Schon jetzt hat Japan die älteste Bevölkerung weltweit, das Durchschnittsalter liegt bei knapp unter fünfzig Jahren. Lange Zeit wollten Japaner „allein“und „rein“sein, auf Lokalen steht oft „nur für Japaner“zu lesen. Für die restriktive Einwanderungspolitik, die sich während der Coronapandemie verschärft hat, erntete die konservative Regierung lang Zuspruch.
Nun aber zeigt sich die Kehrseite einer Politik der Abschottung in einer auf Export und Austausch ausgerichteten Welt. Experten konstatieren eine technische Rezession, Konsum und Unternehmensinvestitionen sind gesunken. Japan investiert zwar im Ausland, kann aber kaum internationale Firmen anwerben. Das investierte Kapital ist niedriger als in Österreich. Der Verfall des Yen schreitet voran. Doch nicht nur die Wirtschaftsdaten zeichnen ein düsteres Bild: Umfragen zeigen, dass die Lebenszufriedenheit niedrig ist und sinkt. Nach einer Erhebung des Londoner Kings College ist der Rassismus nur im Iran und Russland stärker ausgeprägt als in Japan.
Von dieser Null-Einwanderung-Politik will sich Japan nun widerwillig abkehren. Aktiv sollen Fachkräfte aus dem Ausland angeworben werden, vom Ideal der ethnischen Homogenität muss man abweichen. Kinderbetreuungseinrichtungen werden ausgebaut, manche Gemeinden zahlen dafür, wenn Einwohner Kinder gebären. Ob sich damit der rasch voranschreitende Wandel aufhalten lässt, bleibt fraglich. Japan erfreut sich einer hohen Lebenserwartung, Japaner haben eine lange Arbeitszeit, Genderdifferenzen bleiben hoch.
Auch mit Blick auf die kommenden Jahrzehnte hat Deutschland die besseren Karten. Während 14 Prozent der deutschen Pensionistinnen sogenannten Migrationshintergrund haben, sind es bei den unter Fünfjährigen 42 Prozent. Diese „Superdiversität“der Bevölkerung kommt nicht ohne Herausforderungen. Zuwanderung aus immer mehr und unterschiedlichen Herkunftsländern sorgt für größere ethnische, religiöse und sprachliche Diversität, für die man neue, taugliche Konzepte braucht. Ein behäbiger Anerkennungsprozess von im Ausland erworbenen Qualifikationen macht es Zugewanderten schwer, ihr Humankapital einzubringen, wie sich am Beispiel der ukrainischen Vertriebenen zeigt: Sie sind gut ausgebildet, konnten bisher aber kaum auf dem Arbeitsmarkt Fuß fassen, und wenn, dann eher als Hilfs- statt als Fachkräfte.
Anwerben statt abschotten
Migration gilt es zu managen und zu regulieren, aber nicht zu verteufeln. Der demografischen Krise in Industriestaaten lässt sich nicht durch Abschottung, sondern durch Anwerbung von Fachkräften, durch zeitgemäße Einwanderungsgesetze und stringente Integrationskonzepte entgegentreten.
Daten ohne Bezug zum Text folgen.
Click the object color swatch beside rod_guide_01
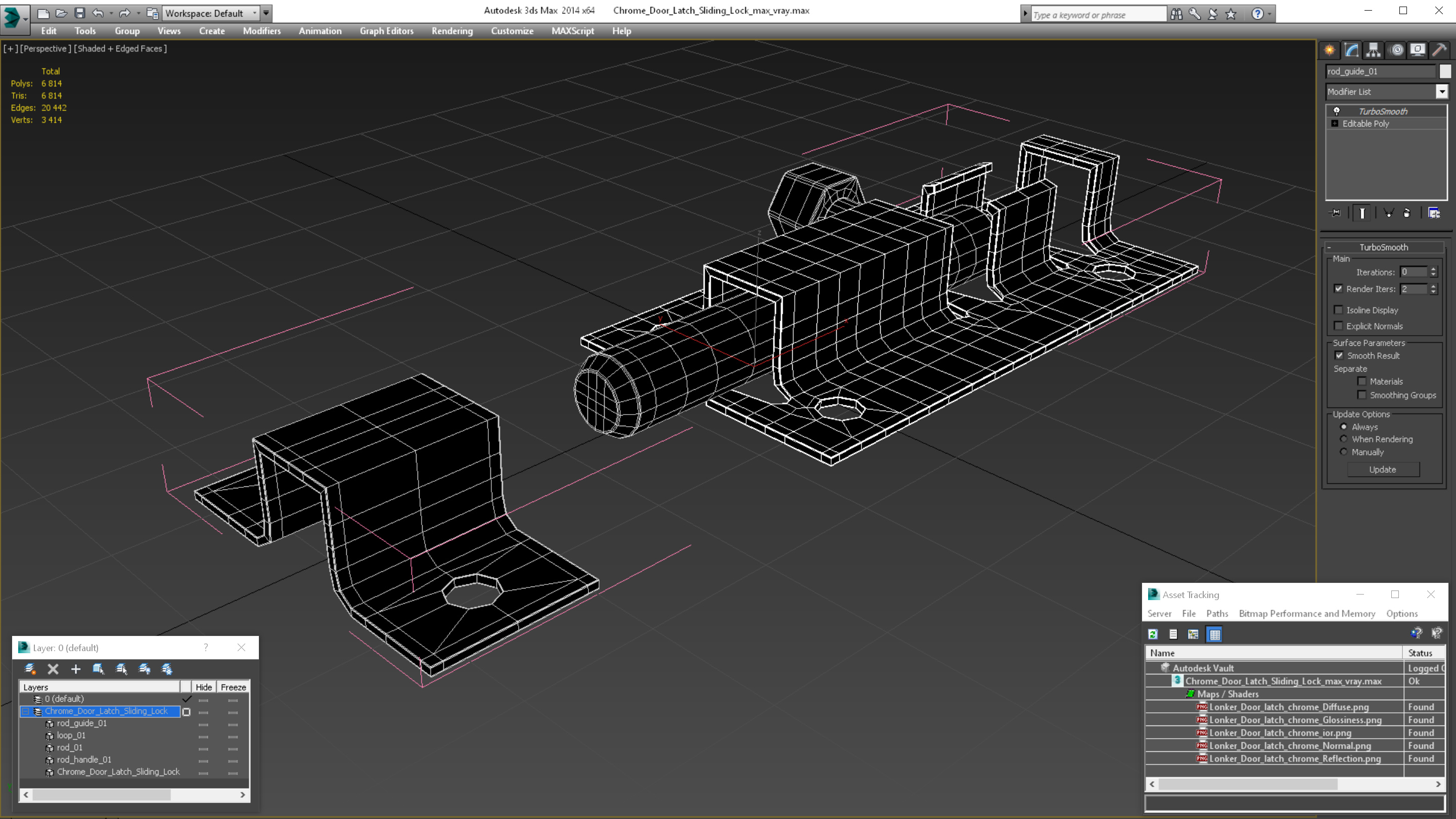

Zwar mag es auch in Deutschland in all diesen Fragen Luft nach oben geben, aber im Vergleich mit Japan liegt das Land weit voraus. Das ist weder einer schlechteren Geld- und Fiskalpolitik noch mangelnden Industrie-Investitionen des Inselstaats geschuldet, sondern einer jahrzehntelangen hoch restriktiven Einwanderungspolitik. Die Staatsverschuldung in Japan ist ein Mehrfaches der Wirtschaftsleistung und funktioniert dadurch, dass Japaner die Schulden der Regierung kaufen, wieder ein „Nationalismus“, der langfristig zu Problemen führt.
Der Rückfall Japans durch Abschottung und Nationalismus ist wahrscheinlich bleibend und eine Warnung für alle Länder, die es ähnlich machen wollen. Und für alle Politikerinnen und Politiker, die davon zu profitieren versuchen.